J. Luna, A. Igualada, A. Espasa, R.M. Mayordomo, M. MartÃnez-Melo, T. Guasch
One of the challenges in online education is ensuring that feedback leads to meaningful learning. While formative feedback is valuable, it often fails its implementation due to the high workload for instructors, which raises concerns about its sustainability. For feedback to be effective, students must internalize it through self-regulation. Self-feedback—comparing one’s own learning with external sources—can support this, but requires explicit instruction. This study examines how different comparison sources foster self-feedback in asynchronous online learning.
We conducted a pilot quasi-experimental study at the Open University of Catalonia (UOC), a fully online institution where formative assessment typically involves a sequence of progressive asynchronous assignments. The study took place in a master’s course on children’s language evaluation for educators. Students completed a case-based task requiring them to design an assessment plan for a multilingual child with potential language difficulties. The study focused on the second of four course assignments, which counted for 35% of the final grade.
A total of 136 students and three teachers participated. First, all students submitted an initial version of the assignment. They then accessed a designated online space to revise and resubmit their work using one of three randomly assigned comparison sources:
(1) a model solution (n = 44),
(2) a rubric (n = 44), or
(3) ChatGPT (n = 45).
Students in the AI condition received example prompts, but were free to use the tool independently. Teachers did blind assessed both versions.
All students followed a guided self-feedback protocol structured around four phases: self-evaluation, comparison, changes implementation, and final reflection. Questions such as “Which elements are missing or underdeveloped?” helped activate reflective thinking. After the reflection process, students resubmitted the task with the new changes. The entire process was time-bound (three hours), and no other sources were allowed, enhancing the robustness of the design.
The results showed students’ scores increased from a mean of 25.21 points (SD = 3.92) in the first submission to 27.45 points (SD = 4.09) in the resubmission, indicating overall improvement. Descriptive statistics reveal a gradual increase in mean improvement depending on the comparison tool. The ChatGPT group achieved an average gain of 1.61 points (SD = 1.34), with a maximum individual improvement of 5.2 points. The rubric group improved by 1.91 points on average (SD = 1.53), reaching a maximum gain of 6.4 points. Finally, the model solution group showed the highest mean improvement, with an average gain of 2.24 points (SD = 1.72) and a maximum observed improvement of 7.4 points. These results suggest that all three types of comparison sources supported performance improvement, with the model solution showing the greatest effectiveness in enhancing students’ initial assignment.

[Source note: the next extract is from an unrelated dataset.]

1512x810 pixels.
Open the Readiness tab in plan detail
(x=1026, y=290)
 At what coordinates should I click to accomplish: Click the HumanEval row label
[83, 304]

These findings underscore the need to guide self-feedback explicitly and show how each comparison source has distinct strengths and limits. They also reveal the strengths and limitations of each comparison source, offering guidance on their use to trigger self-feedback, enhance formative feedback, and support its sustainability in online higher education. This analysis forms part of a wider study that will add qualitative data and a larger sample.
Keywords: Feedback, online, self-feedback, higher education.